Work request:
Reproduce the records from the line containing "The image size" through the end of the records, inclusive, changing "image size" to "screenshot size" and keeping everything else the same. Leave the pictures out.

»»

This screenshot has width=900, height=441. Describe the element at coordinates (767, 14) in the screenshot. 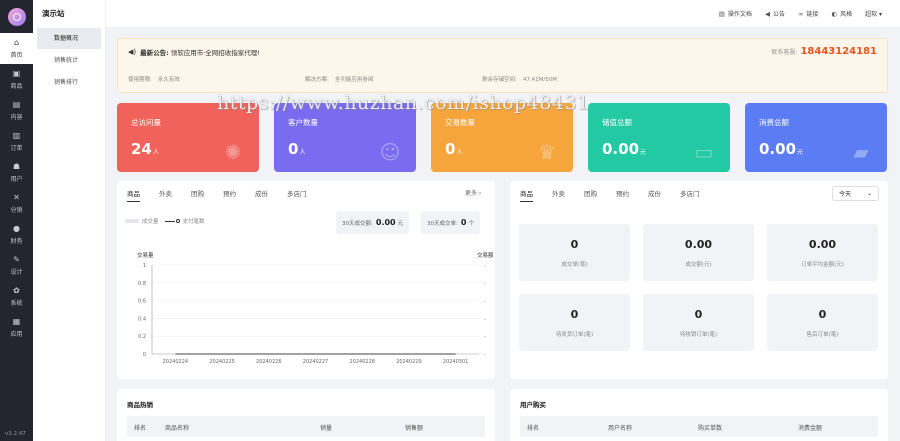

I see `speaker-icon: ◀` at that location.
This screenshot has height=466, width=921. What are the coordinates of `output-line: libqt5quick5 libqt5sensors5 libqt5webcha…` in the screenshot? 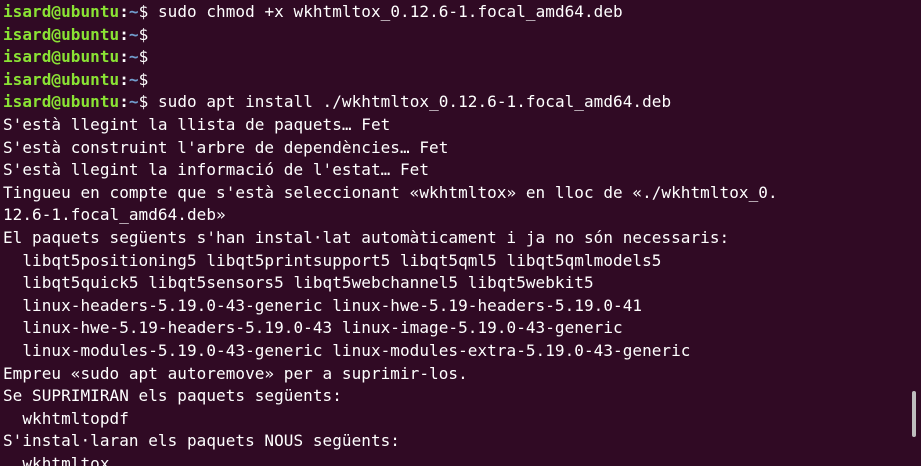 It's located at (298, 283).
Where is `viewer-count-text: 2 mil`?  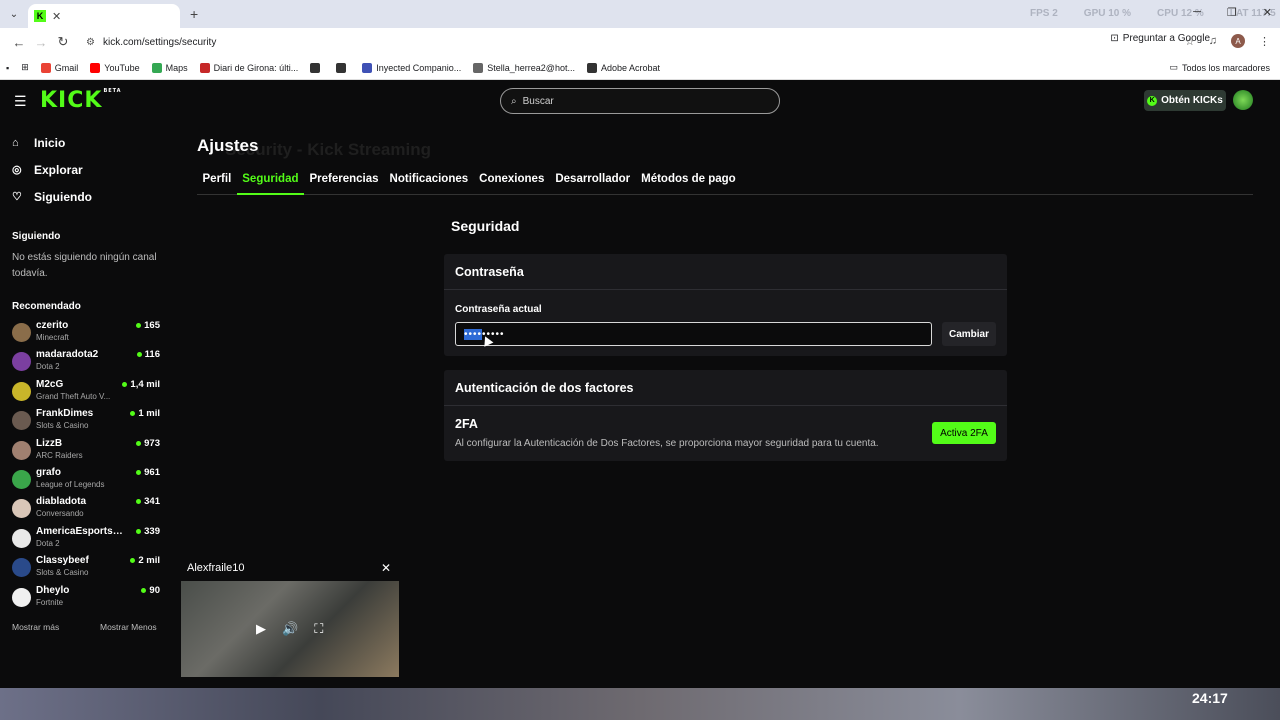 viewer-count-text: 2 mil is located at coordinates (149, 561).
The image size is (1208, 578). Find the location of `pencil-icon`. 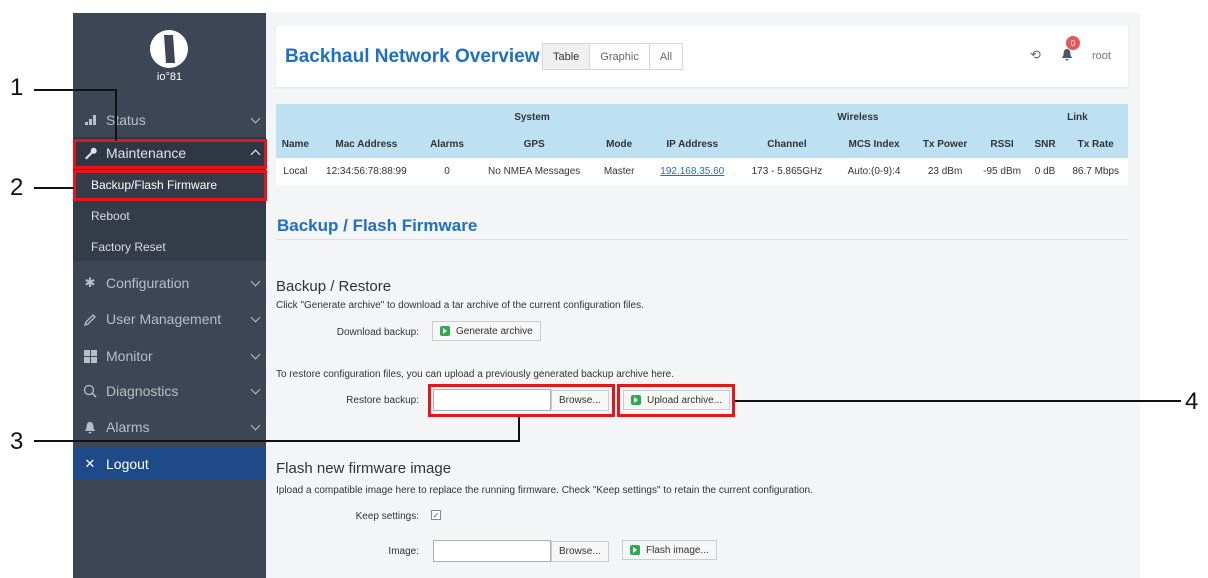

pencil-icon is located at coordinates (90, 319).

««

Response box:
The screenshot size is (1208, 578). Find the location of `pencil-icon`. 

pencil-icon is located at coordinates (90, 319).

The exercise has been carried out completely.